Malik bin Nebi ve İslam Dünyasının Yeniden Uyanışı / Köşe Yazısı - Bilal AKGÜL

5.02.2019 23:09:55
Bilal AKGÜL

Bilal AKGÜL

Malik bin Nebi ve İslam Dünyasının Yeniden Uyanışı

İslam dünyasının hali pür melali üzerinde durup, çözüm için kafa yoran şahsiyetlerin önde gelenlerinden biri Malik bin Nebi’dir. Daha çok medeniyet ve toplumsal uyanış açısından meseleyi ele alan Nebi, önemli teşhislerin yanında çözüm ile ilgili de ufuk açıcı önerilerde bulunmaktadır.

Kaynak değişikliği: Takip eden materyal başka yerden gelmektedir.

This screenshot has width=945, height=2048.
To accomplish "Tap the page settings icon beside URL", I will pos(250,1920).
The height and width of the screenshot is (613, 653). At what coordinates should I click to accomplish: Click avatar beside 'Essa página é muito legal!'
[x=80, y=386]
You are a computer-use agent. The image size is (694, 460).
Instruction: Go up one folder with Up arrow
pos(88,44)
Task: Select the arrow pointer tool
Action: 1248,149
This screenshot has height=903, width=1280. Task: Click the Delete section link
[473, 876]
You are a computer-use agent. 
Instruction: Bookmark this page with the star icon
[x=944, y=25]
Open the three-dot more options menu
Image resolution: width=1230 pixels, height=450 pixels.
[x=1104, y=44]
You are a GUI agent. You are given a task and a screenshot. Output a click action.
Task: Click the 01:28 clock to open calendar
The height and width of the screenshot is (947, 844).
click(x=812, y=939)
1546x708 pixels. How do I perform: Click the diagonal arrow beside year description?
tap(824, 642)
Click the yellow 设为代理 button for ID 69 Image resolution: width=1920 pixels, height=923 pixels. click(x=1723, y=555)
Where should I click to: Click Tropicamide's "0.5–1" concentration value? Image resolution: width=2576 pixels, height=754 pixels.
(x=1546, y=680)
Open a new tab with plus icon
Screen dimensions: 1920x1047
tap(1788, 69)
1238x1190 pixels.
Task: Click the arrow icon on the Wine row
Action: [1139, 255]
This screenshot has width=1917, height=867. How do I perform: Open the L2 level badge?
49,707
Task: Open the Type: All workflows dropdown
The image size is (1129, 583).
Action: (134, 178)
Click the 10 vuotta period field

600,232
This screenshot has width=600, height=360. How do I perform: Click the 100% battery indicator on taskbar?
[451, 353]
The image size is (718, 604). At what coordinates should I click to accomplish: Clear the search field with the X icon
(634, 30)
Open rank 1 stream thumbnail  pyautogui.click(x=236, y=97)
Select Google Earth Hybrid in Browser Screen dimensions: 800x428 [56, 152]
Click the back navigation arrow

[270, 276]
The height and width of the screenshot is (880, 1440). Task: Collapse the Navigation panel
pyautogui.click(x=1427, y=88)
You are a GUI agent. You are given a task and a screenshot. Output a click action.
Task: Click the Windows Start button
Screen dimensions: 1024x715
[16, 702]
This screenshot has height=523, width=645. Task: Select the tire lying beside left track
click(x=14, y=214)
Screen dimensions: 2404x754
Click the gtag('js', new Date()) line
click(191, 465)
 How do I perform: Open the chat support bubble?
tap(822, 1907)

Malik bin Nebi’nin sorunun teşhisinde ortaya koyduğu tezin merkezinde “sömürülme kabiliyeti” nin olduğu söylenebilir. Ona göre sömürgeciliğin “etki”sinden kurtulmak için öncelikle onun “nedeni”nden, sömürülme kabiliyetinden kurtulmamız gerekir. Müslüman, kimlik ve kişiliğini geliştirmeyi sağlayacak vasıtaları edinemiyor ve kullanamıyorsa bunun nedeni, ”sömürgecilik”tir. Ama bu amaçları için uygun olan varlığını da bu yolda kullanamayıp, yoksulluğunu arttırmak ve onu atıl bir birikime dönüştürmek durumunda kalıyorsa bunun nedeni de “sömürülme kabiliyeti ”dir.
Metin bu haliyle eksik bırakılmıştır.